In fact I have three specific questions:
- why would someone transform $b$ (as a vector to be projected onto $A$) into the "row space" of $A$ before it can be transformed into the column space of $A$?
- what specific transformation does the matrix $A^TA$ encode?
- why one should transform the vector to the "inverse of the tranformation $A^TA$" before it can be transformed to the column space of $A$?
here is a beautiful one:
The strategy for finding the projection vector $A\hat{x}$ in the column space of $A$ is to find a vector $p$ that has the same dot products on the columns of $A$, as $b$.
So, first one should find the dot products of $b$ on each column of $A$ through the production of $A^Tb$
Then you want to find the linear combination of columns of $A$ that gives you the same dot products.

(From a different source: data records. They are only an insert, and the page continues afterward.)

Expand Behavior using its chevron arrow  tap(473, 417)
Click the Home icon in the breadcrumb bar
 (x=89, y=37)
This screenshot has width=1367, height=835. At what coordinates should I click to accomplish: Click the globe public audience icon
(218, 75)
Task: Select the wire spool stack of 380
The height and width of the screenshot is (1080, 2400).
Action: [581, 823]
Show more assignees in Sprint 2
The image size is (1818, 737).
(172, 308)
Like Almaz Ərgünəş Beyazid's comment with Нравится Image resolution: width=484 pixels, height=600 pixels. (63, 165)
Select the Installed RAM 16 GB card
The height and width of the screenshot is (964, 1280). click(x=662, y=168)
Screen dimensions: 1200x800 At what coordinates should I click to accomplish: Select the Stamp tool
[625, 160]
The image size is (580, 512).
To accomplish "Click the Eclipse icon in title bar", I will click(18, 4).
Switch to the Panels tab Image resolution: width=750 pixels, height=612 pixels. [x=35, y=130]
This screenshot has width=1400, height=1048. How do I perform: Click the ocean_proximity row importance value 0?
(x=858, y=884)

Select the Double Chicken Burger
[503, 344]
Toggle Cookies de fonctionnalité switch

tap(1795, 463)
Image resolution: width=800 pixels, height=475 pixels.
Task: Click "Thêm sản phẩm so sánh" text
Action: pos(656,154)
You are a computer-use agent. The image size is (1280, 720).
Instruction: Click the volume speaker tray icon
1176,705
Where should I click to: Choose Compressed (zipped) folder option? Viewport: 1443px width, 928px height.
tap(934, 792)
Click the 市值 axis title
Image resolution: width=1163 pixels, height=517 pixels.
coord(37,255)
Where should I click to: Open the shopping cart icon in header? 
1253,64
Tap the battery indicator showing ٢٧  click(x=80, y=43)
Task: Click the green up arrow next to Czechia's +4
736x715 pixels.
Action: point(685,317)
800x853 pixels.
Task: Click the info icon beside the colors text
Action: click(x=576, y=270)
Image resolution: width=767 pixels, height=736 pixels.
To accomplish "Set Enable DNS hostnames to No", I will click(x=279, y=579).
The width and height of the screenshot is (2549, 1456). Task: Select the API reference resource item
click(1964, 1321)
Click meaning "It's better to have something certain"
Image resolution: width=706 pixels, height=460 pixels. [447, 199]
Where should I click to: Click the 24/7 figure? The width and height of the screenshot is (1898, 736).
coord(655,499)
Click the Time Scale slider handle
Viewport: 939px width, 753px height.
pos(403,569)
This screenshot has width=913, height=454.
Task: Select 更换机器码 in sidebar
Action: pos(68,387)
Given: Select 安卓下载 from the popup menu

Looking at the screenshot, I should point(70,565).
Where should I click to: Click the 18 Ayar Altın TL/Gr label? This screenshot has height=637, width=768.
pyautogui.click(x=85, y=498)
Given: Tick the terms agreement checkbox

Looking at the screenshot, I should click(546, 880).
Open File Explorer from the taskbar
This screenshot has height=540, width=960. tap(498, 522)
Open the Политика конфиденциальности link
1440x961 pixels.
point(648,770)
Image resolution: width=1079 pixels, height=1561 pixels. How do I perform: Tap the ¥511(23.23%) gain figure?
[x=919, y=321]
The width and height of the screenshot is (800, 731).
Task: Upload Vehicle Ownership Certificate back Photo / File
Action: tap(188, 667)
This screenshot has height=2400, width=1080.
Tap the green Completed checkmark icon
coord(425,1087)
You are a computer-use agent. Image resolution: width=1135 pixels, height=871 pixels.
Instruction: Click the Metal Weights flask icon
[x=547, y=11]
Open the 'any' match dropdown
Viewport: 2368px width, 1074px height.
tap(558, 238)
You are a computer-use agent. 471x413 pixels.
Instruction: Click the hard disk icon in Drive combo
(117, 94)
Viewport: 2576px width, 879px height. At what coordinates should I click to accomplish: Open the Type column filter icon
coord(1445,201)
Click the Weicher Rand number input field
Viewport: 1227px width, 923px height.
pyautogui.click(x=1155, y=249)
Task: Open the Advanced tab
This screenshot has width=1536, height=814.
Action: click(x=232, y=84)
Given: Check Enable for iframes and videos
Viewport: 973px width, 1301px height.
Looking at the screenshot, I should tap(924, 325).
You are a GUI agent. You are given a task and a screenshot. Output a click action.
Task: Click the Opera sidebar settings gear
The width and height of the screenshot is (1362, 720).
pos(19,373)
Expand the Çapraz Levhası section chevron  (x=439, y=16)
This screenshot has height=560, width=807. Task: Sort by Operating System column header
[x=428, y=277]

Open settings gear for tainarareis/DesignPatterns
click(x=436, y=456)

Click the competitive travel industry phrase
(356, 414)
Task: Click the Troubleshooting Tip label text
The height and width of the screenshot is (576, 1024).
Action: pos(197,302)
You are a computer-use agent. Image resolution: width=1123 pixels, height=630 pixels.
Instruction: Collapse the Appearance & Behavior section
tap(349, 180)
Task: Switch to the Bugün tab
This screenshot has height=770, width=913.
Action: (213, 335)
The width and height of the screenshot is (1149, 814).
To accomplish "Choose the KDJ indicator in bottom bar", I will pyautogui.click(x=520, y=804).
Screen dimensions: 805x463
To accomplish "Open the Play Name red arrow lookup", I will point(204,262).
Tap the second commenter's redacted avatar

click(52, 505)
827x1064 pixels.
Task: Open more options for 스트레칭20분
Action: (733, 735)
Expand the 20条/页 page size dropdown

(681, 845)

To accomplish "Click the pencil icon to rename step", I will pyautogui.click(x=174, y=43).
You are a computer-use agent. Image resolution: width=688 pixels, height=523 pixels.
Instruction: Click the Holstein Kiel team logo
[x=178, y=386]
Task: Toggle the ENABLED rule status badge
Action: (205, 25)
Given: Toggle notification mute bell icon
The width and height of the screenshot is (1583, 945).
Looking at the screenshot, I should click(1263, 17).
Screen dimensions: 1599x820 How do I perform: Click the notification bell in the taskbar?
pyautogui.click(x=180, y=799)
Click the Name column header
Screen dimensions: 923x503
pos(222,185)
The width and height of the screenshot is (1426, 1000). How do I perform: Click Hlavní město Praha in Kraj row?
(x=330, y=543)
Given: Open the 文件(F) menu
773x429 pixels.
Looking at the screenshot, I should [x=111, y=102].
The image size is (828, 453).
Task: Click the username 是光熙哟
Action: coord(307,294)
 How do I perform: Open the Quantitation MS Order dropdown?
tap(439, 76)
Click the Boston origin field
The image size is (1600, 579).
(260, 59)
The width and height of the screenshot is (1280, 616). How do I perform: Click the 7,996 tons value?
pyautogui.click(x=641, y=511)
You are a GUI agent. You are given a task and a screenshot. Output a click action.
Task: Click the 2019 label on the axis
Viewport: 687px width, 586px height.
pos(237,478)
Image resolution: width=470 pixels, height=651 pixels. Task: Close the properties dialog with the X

First one must find the coefficients of this linear combination. The columns of the matrix $A^TA$ are composed of dot product of each column on the other columns and also on itself. So, the matrix $A^TA$ translates the coefficients of the columns of $A$ to the dot products on each column of $A$. Thus, $(A^TA)^{-1}$ do the reverse. it takes the dot products on each vector and spits out the necessary coefficient of each column in the linear combination. thats exactly what we want.
Remember that by the production of $A^Tb$ we found the dot product of $b$ on each column of $A$. now we want to know which linear combination gives the same dot products. So, we multiply $A^Tb$ by $(A^TA)^{-1}$.
Now we have the coefficients of each column for the linear combination which has the same dot products on the columns of $A$ as $b$. we should simply multiply $(A^TA)^{-1}A^Tb$, which was derived in the previous paragraph, by $A$, because we have the coefficients, so multiply each coefficient to each corresponding column and add them up, thats exactly what $A(A^TA)^{-1}A^Tb$ does.